This is the first in a new series of reviews dedicated to Going Nowhere Fast, culminating in a digital roundtable with the authors. Keep an eye on our website and social media for more information on how to attend.
This is a slim book – just 140 pages – but an important one for scholars interested in contemporary processes of social and economic transformation in Cambodia, and Southeast Asia more widely. The focus of Going Nowhere Fast by Sabina Lawreniuk and Laurie Parsons is on ‘mobile inequality’ or, more intriguingly, ‘translocal inequality’. This is “defined in its simplest form as that process whereby wealth discrepancies in one place engender differences in livelihoods elsewhere” (page 8). This moves the measurement and assessment of inequality away from the individual-in-place “towards communities grounded in mutual fields of obligation” and thus across “multiple people in multiple places simultaneously” (page 8).
In its focus on the unsettling spatial and social outcomes of contemporary processes of transformation, the book draws on a number of other recent and related themes in research on Southeast Asia: growing interest in the mobility (and immobility) ‘turn’; multi-sited ethnography as a method to track and gauge change in increasingly mobile societies; the need to reconceptualise households as multi-sited (rather than co-residential) or multi-local; telecoupling and teleconnection as frameworks for connecting processes in distant places; a focus on poverty turbulence and dynamics under conditions of late capitalism; and network approaches to understanding processes of change. While importantly different, all pay heed to the fact that our spatial boxes and conceptual categories no longer do the explanatory work that they used – perhaps – to do. Going Nowhere Fast addresses this challenge, and does so in a manner that gives a face (or faces) to the often disembodied forces shaping the Cambodian landscape of development.

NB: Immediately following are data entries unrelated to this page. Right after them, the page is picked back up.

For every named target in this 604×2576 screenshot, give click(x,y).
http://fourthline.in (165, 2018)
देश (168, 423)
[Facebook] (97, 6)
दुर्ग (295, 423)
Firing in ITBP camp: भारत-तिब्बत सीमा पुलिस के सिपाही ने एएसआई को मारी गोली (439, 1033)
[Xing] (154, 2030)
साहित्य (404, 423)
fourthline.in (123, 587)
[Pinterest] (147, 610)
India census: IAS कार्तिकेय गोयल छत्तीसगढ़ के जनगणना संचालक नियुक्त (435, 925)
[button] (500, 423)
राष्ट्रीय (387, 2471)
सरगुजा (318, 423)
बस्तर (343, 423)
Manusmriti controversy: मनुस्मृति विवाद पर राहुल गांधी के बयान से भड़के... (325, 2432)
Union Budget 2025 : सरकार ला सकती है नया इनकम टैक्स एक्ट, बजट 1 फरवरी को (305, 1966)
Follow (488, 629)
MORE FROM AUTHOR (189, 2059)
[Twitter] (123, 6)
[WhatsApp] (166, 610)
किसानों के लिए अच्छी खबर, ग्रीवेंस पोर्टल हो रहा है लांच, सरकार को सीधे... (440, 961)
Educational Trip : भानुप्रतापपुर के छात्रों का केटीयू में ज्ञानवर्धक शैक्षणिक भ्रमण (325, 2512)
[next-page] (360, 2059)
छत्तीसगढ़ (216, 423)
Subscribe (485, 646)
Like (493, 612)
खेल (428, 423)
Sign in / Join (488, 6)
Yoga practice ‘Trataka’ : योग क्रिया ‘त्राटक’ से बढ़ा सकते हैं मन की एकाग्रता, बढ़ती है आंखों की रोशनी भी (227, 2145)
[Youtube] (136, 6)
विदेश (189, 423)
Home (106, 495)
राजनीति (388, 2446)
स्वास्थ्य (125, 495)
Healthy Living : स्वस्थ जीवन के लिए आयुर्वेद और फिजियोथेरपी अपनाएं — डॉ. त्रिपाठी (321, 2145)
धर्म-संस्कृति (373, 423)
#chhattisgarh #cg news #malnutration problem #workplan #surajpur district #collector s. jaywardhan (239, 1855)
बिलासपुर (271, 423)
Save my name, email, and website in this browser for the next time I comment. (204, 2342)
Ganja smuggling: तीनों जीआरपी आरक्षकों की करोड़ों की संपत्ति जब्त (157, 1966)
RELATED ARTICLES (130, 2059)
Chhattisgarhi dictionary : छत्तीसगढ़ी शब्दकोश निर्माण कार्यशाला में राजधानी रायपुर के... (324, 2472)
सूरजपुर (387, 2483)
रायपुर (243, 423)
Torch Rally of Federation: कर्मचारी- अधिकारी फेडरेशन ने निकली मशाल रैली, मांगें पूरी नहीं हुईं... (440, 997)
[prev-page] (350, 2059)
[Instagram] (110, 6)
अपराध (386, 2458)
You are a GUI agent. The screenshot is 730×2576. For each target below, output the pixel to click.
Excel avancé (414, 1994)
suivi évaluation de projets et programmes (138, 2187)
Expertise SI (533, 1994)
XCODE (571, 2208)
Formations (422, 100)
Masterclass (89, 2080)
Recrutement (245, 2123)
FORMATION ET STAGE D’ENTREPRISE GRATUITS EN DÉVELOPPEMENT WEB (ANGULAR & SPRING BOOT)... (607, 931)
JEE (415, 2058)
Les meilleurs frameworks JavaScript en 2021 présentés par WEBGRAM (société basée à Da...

The book is based on a decade of fieldwork and multi-methods research across Cambodian field sites, rural and urban, and each chapter dips into this empirical well in a slightly different manner. Chapter 3 draws on survey-based data with follow-up interviews. Chapter 4 is more ethnographic, describing the ‘everyday’ experience of translocal inequality. Chapter 5 integrates material from three separate studies. While chapters 6 and 7 draw on individual accounts of marginalized groups and their mobility. The survey data are not mined intensively and the emphasis in the book is on narrative accounts of translocal inequality. The qualitative, in other words, is more in evidence than the quantitative.
Drawing on the work of Emile Durkheim and Marcel Mauss, the authors see inequality in Cambodia as a ‘total social fact’ (fait social total), cross-cutting society, from the legal to the economic. Not only is it all pervasive, it is also observable – and, third, changeable. Sabina Lawreniuk and Laurie Parsons’ entry point for considering inequality is through the lens of mobility (and, therefore, immobility) or, rather: translocality. (Interestingly, while the terms translocal and translocality crop up 155 times in the book, and inequality 220 times, the phrase translocal inequality – where the two are joined up – is used just 11 times.)
The narrative of mobility that comes through in the book is not the one recounted in mainstream texts and reports emanating from the World Bank and the United Nations Development Programme, where mobility is viewed as empowering and developmental, emblematic of good change. In Going Nowhere Fast, mobility is distinctly Faustian, challenging the “discourse of labour mobility that is intertwined inexplicably with freedom” where “to marketize is to liberalize and to liberalize means unshackling economic flows from the social constraints that bind them” (page 141).
I found the book novel not just in terms of the empirical material and the arguments that are developed, but also in terms of the tenor of its argumentation. It is a research monograph but reads, in places, almost like an op-ed piece. The book opens with: “If economic growth is the panacea of our age, then inequality is the zeitgeist.” And closes, some 141 pages later, with: “Inequality in the age of translocality is therefore the ghost in the machine; the undergirding logic that co-ordinates and directs the flow of resources in motion; that most visible of invisible hands.” We see here an attempt – largely successful, I should add – to draw the reader into the authors’ field sites, the empirical material they generate, and the arguments they explore. They are intent on making these places, conditions and debates accessible and understandable, so that we – the reader – are more likely to care, albeit from a distance.
Jonathan Rigg is Chair in Human Geography at the University of Bristol. His research focuses on processes of human transformation in Asia.